Collected data entries
BEGIN

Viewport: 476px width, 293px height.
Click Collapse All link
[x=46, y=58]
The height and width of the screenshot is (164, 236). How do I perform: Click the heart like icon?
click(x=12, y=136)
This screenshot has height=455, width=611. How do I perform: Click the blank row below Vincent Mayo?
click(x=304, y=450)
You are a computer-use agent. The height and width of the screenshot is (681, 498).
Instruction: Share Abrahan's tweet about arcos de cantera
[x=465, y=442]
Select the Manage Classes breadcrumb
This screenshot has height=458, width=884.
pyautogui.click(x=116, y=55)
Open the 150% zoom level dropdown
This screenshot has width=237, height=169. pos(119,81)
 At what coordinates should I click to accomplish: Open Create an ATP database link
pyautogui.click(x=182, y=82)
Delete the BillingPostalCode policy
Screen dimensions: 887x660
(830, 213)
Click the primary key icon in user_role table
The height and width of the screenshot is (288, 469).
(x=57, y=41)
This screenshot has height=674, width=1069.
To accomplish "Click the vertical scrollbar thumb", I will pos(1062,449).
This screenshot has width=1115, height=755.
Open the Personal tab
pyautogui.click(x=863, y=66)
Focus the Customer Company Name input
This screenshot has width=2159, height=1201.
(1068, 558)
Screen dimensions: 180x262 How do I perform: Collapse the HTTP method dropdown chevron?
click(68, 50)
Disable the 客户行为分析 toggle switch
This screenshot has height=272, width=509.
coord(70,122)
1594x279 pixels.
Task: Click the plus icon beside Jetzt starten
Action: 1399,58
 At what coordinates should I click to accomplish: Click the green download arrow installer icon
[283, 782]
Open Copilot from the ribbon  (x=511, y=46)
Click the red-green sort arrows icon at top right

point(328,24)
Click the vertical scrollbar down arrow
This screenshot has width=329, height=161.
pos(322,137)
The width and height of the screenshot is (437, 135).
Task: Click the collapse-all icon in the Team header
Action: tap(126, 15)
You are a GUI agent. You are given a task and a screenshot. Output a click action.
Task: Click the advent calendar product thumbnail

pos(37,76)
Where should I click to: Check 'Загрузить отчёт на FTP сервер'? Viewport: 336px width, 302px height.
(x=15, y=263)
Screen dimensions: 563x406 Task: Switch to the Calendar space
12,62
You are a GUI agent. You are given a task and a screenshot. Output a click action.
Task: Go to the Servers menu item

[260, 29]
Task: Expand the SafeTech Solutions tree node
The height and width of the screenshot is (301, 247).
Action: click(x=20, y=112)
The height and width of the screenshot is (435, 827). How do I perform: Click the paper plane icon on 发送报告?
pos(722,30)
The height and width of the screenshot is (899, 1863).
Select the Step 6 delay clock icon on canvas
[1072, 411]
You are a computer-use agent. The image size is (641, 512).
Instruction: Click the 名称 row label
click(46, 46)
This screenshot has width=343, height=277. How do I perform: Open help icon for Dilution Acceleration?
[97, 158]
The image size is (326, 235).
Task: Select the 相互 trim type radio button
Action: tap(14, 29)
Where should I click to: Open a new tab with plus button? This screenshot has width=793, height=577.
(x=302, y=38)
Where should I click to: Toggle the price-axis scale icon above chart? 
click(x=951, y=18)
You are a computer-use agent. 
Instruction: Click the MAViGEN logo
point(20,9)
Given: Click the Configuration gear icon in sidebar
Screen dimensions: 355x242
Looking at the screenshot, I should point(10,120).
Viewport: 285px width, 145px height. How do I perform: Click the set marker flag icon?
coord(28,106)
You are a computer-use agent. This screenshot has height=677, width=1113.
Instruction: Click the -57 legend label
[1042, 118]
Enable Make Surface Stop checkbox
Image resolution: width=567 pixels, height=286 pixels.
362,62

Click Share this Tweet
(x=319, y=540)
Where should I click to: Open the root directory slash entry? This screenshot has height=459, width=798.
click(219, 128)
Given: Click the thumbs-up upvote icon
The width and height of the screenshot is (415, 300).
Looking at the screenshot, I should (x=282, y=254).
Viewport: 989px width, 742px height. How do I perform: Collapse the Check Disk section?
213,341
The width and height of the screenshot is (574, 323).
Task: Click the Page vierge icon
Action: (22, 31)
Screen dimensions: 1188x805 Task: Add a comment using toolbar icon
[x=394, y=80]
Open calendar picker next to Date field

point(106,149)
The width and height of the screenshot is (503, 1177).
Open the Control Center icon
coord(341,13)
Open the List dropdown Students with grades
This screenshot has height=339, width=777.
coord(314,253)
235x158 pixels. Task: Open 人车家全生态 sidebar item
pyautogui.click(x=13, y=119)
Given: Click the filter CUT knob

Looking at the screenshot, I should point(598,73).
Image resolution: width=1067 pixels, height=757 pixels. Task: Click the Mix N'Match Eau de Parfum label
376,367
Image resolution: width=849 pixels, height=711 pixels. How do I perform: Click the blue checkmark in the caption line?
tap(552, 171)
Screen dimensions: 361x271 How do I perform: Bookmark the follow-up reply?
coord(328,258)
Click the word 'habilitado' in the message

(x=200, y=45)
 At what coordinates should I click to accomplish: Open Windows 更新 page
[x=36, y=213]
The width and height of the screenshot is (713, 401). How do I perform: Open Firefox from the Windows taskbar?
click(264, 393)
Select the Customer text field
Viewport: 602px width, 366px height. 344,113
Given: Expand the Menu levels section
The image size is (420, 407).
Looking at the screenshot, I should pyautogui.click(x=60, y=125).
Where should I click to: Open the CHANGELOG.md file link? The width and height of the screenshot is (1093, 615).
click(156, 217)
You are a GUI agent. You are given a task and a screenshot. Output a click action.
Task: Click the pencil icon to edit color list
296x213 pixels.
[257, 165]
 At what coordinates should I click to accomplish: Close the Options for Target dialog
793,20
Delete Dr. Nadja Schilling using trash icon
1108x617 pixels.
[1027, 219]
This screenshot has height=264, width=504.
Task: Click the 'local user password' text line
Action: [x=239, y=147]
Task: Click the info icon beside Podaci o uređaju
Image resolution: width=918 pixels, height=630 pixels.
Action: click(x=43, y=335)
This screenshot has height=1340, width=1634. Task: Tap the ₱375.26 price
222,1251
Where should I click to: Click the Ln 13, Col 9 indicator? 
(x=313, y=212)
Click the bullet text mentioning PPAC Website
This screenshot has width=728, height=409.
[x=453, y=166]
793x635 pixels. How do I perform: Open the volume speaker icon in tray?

END

• [Task description]: Write out the lines of the records exactly, starting at the one holding "This screenshot has height=1340, width=1634." and ending with the last line, and include no others.

• [Worked solution]:
This screenshot has height=1340, width=1634. Task: Tap the ₱375.26 price
222,1251
Where should I click to: Click the Ln 13, Col 9 indicator? 
(x=313, y=212)
Click the bullet text mentioning PPAC Website
This screenshot has width=728, height=409.
[x=453, y=166]
793x635 pixels. How do I perform: Open the volume speaker icon in tray?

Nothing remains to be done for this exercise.